• GIVEN TASK: Print the lines from the one containing "Toggle the green" through the end of the lines, copying each one exactly.

• WORKING DATA:
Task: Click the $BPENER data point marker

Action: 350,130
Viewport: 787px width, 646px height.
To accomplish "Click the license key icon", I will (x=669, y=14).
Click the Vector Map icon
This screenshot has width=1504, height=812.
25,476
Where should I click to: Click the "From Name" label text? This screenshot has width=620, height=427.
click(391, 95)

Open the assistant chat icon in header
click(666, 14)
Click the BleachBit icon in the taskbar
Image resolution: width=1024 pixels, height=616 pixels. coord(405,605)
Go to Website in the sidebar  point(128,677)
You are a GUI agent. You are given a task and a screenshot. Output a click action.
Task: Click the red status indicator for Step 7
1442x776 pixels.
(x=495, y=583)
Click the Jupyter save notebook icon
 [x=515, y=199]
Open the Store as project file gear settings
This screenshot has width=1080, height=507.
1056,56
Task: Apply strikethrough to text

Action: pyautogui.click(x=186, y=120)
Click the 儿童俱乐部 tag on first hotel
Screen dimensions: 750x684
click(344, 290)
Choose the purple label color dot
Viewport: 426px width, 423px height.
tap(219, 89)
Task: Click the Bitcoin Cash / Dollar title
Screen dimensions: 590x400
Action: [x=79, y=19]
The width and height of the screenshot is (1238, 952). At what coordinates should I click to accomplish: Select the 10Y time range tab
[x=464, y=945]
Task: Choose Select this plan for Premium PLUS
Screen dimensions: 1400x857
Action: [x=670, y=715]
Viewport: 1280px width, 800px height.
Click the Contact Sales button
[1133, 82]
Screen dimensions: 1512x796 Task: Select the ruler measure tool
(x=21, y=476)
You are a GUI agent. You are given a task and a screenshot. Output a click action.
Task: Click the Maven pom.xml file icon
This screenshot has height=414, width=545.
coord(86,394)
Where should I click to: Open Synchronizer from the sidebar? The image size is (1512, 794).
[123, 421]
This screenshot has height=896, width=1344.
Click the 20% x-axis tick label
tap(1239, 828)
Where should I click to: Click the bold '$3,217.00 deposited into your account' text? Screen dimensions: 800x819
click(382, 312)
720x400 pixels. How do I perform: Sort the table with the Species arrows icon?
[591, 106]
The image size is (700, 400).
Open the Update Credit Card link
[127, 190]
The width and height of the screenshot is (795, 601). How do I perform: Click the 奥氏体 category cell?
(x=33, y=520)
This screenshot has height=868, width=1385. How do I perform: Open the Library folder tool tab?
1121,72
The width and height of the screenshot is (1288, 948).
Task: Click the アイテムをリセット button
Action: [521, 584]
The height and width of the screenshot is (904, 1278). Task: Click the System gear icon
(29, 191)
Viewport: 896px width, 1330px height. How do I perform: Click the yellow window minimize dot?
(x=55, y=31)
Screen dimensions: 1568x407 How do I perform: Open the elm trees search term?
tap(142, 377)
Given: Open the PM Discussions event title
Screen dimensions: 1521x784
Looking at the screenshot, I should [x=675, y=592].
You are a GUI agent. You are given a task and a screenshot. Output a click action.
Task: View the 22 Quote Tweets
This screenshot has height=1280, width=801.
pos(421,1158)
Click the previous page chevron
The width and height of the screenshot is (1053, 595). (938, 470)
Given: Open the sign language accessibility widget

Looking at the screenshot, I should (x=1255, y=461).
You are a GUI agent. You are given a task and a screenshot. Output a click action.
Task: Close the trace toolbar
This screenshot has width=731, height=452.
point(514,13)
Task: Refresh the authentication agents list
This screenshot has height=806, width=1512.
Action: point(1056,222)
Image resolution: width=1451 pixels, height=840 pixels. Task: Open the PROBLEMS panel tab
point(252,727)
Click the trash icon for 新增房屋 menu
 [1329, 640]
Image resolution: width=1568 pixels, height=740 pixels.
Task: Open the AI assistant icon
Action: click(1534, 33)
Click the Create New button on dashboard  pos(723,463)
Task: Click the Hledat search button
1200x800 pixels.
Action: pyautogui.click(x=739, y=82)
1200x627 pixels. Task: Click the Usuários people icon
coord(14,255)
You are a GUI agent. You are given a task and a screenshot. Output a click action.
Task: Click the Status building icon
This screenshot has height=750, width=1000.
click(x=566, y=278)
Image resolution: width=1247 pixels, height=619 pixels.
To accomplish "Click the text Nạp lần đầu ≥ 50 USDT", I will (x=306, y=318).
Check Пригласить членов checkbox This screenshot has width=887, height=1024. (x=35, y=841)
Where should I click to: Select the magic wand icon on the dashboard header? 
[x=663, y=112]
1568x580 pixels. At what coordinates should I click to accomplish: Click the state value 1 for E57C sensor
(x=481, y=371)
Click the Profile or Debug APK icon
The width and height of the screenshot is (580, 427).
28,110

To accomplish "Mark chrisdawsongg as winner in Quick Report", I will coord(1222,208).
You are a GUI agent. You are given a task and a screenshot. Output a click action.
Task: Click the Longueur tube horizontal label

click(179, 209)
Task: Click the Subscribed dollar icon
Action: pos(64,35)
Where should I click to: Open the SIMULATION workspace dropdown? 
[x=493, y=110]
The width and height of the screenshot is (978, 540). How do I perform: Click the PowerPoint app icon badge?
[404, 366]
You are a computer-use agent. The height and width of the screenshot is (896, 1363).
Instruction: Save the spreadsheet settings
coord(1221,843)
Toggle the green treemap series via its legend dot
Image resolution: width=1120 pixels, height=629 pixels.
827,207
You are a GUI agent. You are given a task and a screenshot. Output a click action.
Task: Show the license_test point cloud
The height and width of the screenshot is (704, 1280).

• REPLY TO THE EXERCISE:
Toggle the green treemap series via its legend dot
Image resolution: width=1120 pixels, height=629 pixels.
827,207
You are a GUI agent. You are given a task and a screenshot. Output a click action.
Task: Show the license_test point cloud
The height and width of the screenshot is (704, 1280).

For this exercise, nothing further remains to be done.